-- BEGIN Page extract --
ML Power Predictor

Table of Contents

Power Predictor
Introduction
Usage
Installation
- Prerequisites
- Setup
Tests
License

Introduction

This is an machine learning program made for the subject TDT4173 Machine learning. The task was to find the how much solar power measured in Photovoltaic (PV) systems, which convert sunlight into electricity. This dataset provided data for evaluating solar production dayahead forecasting methods. The data provider is ANEO. With information about all weather features here. These Data was all collected in Trondheim. The data was collected from 2019-01-01 to 2023-07-31. The data was collected every 15 minutes. The data was collected from 3 different locations. These locations were not equal. The power output of location A was 6 times larger then B and C. Location A also had solar panals that were differently angled then B and C. Making it much more trick to make a model learn. There was also much noise in the data, with outages and times during the night with zero sunlight that there was reported solar production, and also times at day were there was no power production due to external factors.

Usage

After cloning the project, Look at the final submission folder to see the feature engineering and the model training. The final model is saved in the models folder. To use the model, run the following code in the root directory of the project.

The task was setup so we fight Machine learning algorithms that the professor Ruslan Khalitov have made.

NB: Press the image to see the video of Goslightning Talking to Students at start of semester.

Our journey

This has been a great task and we have learned a lot. We have learned how to use machine learning to solve a real world problem. We have tried so many things, worked so many late nights and had a lot of fun, and many frustrations. In the end we managed to beat all the bots, and we are very proud of our work. This giving us the best grade possible: A The two bots that where the hardest to beat was Ryleena and Shao-RyKhan. This seems a bit strange as Goslightning is the best bot in the entire tournament, but the reason for this was that most of the project we had tried to to predictions on Kaggle (where we were graded) with bugs in the way we got the test data. This made us think that the bots were better than they actually were. We worked so hard on data that was flawed. It is very impressive that we climbed so high with several flaws in our test data. After fixing that we defeated Ryleena.

We learned that simpler models better models, as we had models so complex that they required to be ran for more then 24 hours before completion. We also learned that the data is the most important part of the project. We spent so much time on feature engineering and data cleaning. We also learned that it is important to have a good workflow, and that it is important to have a good structure of the project. We learned that cloud computing is very powerful and quite easy to setup.

We have beaten the following bots:

The Gosborg 2049 VT was random guessing between 0 and max pv measurement.

The Kenshi VT was using Linear Regression, with no feature engineering or other preprocessing.
-- END Page extract --
-- BEGIN Data section --
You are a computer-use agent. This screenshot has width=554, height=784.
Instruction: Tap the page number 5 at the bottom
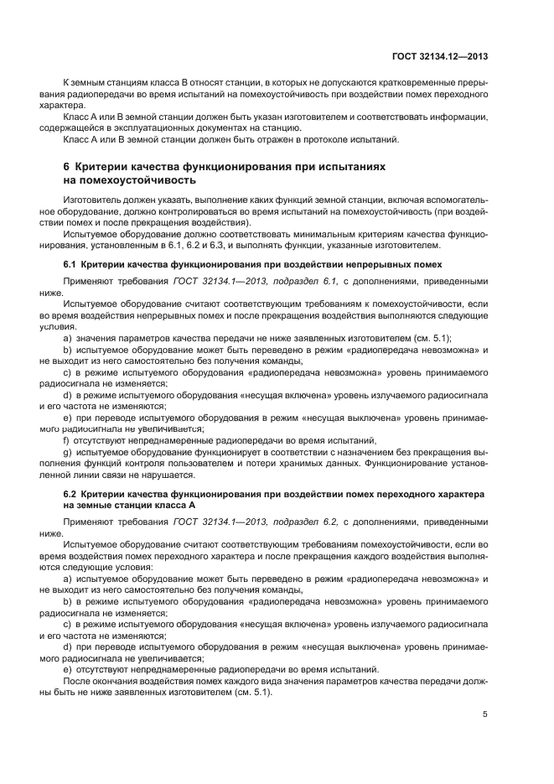pyautogui.click(x=485, y=714)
-- END Data section --
### Required actions
[a] Answer these questions using the solar power project page. Give each answer on its own line, marked to match its question.
(i) Who is the data provider?
(ii) How often was the data collected?
(iii) What method did the Kenshi VT bot use?
[b] For each statement, decide whether it agrees with the solar power project page. Answer yes or no, and quote the words of the page that decide it.
(i) All of the data was collected in Trondheim.
(ii) Location B had a larger power output than location A.
(iii) The final model is saved in the final submission folder.

### Solutions
[a]
(i) ANEO.
(ii) Every 15 minutes.
(iii) Linear Regression, with no feature engineering or other preprocessing.

[b]
(i) Yes: "These Data was all collected in Trondheim."
(ii) No: "The power output of location A was 6 times larger then B and C."
(iii) No: "The final model is saved in the models folder."